Realfinity’s Independent Broker Model (IBM) is an embedded finance solution, as shown in Figure 1, that empowers businesses with a captive audience to provide a seamless, value-adding experience to their consumers, thereby enhancing engagement, retention, and lifetime value (LTV).
Realfinity’s embedded finance model differs from the models described above in two fundamental ways, making it more flexible, profitable, and compliant than existing options.
Realfinity’s IBM modularizes the entire mortgage process. A business with a captive audience, such as a real estate brokerage, homebuilder, or wealth advisor, establishes its own wholly-owned Independent Mortgage Brokerage with the help of Realfinity’s licensing team. The sole responsibilities retained by the Independent Mortgage Brokerage are advisory and sales, while Realfinity manages all other aspects of the infrastructure. To contextualize, embedded finance offerings can vary from a deep reliance on enabling partners to be predominantly in-house. Realfinity’s IBM is considered a “hybrid,” as shown in Figure 3, which minimizes risk and responsibilities for the business partner, making the Independent Broker Model accessible to significantly smaller teams than the above-mentioned 500 loans per annum.
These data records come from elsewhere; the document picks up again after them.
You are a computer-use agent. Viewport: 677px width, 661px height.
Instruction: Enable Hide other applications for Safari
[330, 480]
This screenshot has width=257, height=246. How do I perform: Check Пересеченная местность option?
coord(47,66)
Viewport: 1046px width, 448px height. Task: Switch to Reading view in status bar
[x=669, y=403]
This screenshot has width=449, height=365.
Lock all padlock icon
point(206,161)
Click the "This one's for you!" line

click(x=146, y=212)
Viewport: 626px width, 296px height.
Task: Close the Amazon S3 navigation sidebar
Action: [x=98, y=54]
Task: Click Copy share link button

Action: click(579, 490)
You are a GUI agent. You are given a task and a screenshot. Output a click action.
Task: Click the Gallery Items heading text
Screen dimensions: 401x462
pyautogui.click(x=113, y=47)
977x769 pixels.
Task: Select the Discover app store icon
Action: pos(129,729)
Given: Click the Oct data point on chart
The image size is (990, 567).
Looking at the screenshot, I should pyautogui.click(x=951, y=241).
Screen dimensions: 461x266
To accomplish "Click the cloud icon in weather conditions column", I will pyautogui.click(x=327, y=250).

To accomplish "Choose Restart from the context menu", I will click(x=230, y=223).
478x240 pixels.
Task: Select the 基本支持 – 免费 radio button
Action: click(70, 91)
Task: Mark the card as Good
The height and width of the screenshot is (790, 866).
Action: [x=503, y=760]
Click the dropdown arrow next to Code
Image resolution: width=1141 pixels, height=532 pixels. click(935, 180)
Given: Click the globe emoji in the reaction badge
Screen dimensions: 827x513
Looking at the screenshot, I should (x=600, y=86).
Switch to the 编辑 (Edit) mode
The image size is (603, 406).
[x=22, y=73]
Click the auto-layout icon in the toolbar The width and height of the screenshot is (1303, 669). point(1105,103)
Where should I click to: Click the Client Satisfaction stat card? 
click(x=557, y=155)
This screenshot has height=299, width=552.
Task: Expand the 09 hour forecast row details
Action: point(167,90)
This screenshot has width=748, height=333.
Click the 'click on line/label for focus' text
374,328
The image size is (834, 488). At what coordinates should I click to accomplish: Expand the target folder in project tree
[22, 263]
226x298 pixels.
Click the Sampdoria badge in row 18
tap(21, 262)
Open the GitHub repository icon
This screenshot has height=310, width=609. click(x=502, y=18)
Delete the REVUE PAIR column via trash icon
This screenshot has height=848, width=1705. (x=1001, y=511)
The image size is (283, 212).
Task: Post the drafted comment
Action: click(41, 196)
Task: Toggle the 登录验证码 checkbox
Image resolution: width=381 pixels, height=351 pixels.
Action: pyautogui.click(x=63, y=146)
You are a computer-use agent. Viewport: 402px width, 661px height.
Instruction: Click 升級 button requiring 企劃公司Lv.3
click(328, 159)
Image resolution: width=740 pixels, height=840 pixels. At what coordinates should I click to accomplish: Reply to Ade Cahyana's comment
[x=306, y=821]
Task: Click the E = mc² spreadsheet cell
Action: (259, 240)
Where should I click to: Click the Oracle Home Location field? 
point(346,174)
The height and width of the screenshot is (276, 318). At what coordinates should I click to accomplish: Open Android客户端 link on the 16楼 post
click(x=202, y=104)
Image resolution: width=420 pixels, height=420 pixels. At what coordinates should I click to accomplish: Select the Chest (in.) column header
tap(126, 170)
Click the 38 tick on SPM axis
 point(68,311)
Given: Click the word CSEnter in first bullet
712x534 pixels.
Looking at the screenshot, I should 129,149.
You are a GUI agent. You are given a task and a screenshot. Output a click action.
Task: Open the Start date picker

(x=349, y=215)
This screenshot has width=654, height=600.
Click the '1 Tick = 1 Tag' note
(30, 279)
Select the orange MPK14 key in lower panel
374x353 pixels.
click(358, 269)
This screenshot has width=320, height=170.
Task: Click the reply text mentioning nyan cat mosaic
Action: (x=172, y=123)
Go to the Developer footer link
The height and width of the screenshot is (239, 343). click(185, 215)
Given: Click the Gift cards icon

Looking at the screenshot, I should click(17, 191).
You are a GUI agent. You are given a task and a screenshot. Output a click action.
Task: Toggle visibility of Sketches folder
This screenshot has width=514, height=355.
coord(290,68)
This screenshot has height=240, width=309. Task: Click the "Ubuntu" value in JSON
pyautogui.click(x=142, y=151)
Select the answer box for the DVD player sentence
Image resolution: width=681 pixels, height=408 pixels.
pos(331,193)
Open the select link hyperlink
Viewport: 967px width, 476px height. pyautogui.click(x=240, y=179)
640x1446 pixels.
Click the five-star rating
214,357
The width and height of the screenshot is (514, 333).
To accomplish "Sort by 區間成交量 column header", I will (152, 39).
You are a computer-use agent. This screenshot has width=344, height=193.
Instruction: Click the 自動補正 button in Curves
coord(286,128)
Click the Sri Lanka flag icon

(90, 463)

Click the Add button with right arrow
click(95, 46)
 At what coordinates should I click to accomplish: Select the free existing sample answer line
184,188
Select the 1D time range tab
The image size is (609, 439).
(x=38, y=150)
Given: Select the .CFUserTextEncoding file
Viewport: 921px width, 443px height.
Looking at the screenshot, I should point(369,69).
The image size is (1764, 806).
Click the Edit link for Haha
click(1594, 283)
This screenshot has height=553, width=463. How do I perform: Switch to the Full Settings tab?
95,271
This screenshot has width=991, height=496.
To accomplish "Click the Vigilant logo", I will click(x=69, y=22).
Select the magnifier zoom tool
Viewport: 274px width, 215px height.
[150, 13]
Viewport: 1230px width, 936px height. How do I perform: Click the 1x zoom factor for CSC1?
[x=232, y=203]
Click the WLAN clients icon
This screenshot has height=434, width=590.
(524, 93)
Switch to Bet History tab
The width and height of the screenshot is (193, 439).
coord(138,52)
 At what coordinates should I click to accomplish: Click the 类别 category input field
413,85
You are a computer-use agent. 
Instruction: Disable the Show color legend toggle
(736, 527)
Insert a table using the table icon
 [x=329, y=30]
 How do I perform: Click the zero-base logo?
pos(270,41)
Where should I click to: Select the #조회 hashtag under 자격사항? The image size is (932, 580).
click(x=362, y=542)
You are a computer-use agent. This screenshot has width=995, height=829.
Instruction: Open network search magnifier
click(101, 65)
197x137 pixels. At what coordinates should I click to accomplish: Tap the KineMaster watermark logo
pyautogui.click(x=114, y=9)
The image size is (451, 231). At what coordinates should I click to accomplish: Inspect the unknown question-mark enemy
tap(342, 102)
Figure 3: Embedded finance Risk and Responsibility matrix
Companies adopting embedded finance via Realfinity’s model are anticipated to generate between 30-45 basis points (bps) in revenue. Having a deep understanding of their consumers, these companies are ideally positioned to cater to their mortgage needs. By utilizing existing consumer data—such as desired purchase range and area—these progressive businesses can enhance their consumers’ likelihood of securing loan approval via Realfinity’s fully digital platform, HomeDashboard.